Where exactly does the media think we’re heading? I doubt they think about it at all. They just see a soft spot that can be easily attacked, and blood lust takes over. Frank provides a number of examples, such as:
Having “exposed” Barack Obama’s unforgivable hauteur, the media exhibited its own in the process. For example, here’s Frank Rich on tribune of the people Lou Dobbs:
However out of touch Mr. Obama is with “ordinary Americans,” many Americans, ordinary and not, have concluded that the talking heads blathering about blue-collar men, religion, guns and those incomprehensible “YouTube young people” are even more condescending and out of touch. When a Washington doyenne like Mary Matalin, freighted with jewelry, starts railing about elitists on “Meet the Press,” as she did last Sunday, it’s pure farce. It’s typical of the syndrome that the man who plays a raging populist on CNN, Lou Dobbs, dismissed Mr. Obama last week by saying “we don’t need another Ivy League-educated knucklehead.” Mr. Dobbs must know whereof he speaks, since he’s Harvard ’67.

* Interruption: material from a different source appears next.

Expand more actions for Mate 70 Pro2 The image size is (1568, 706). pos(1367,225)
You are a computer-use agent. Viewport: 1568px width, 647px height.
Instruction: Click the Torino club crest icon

Since when did being smart turn into a deficit, a failing to be ridiculed? What makes people in trailer parks think that the people best qualified to run the monster mechanism of federal government should live in the trailer next door?
It’s not that I don’t believe there is much to question, challenge or even dislike about the crop of candidates for the presidency. Just not the fact that they are well-educated and have, as a result of the successes they’ve enjoyed over time, come to live a better lifestyle than most of us. Would we really be better off to have people who have proven to be failures and ignorant running the show?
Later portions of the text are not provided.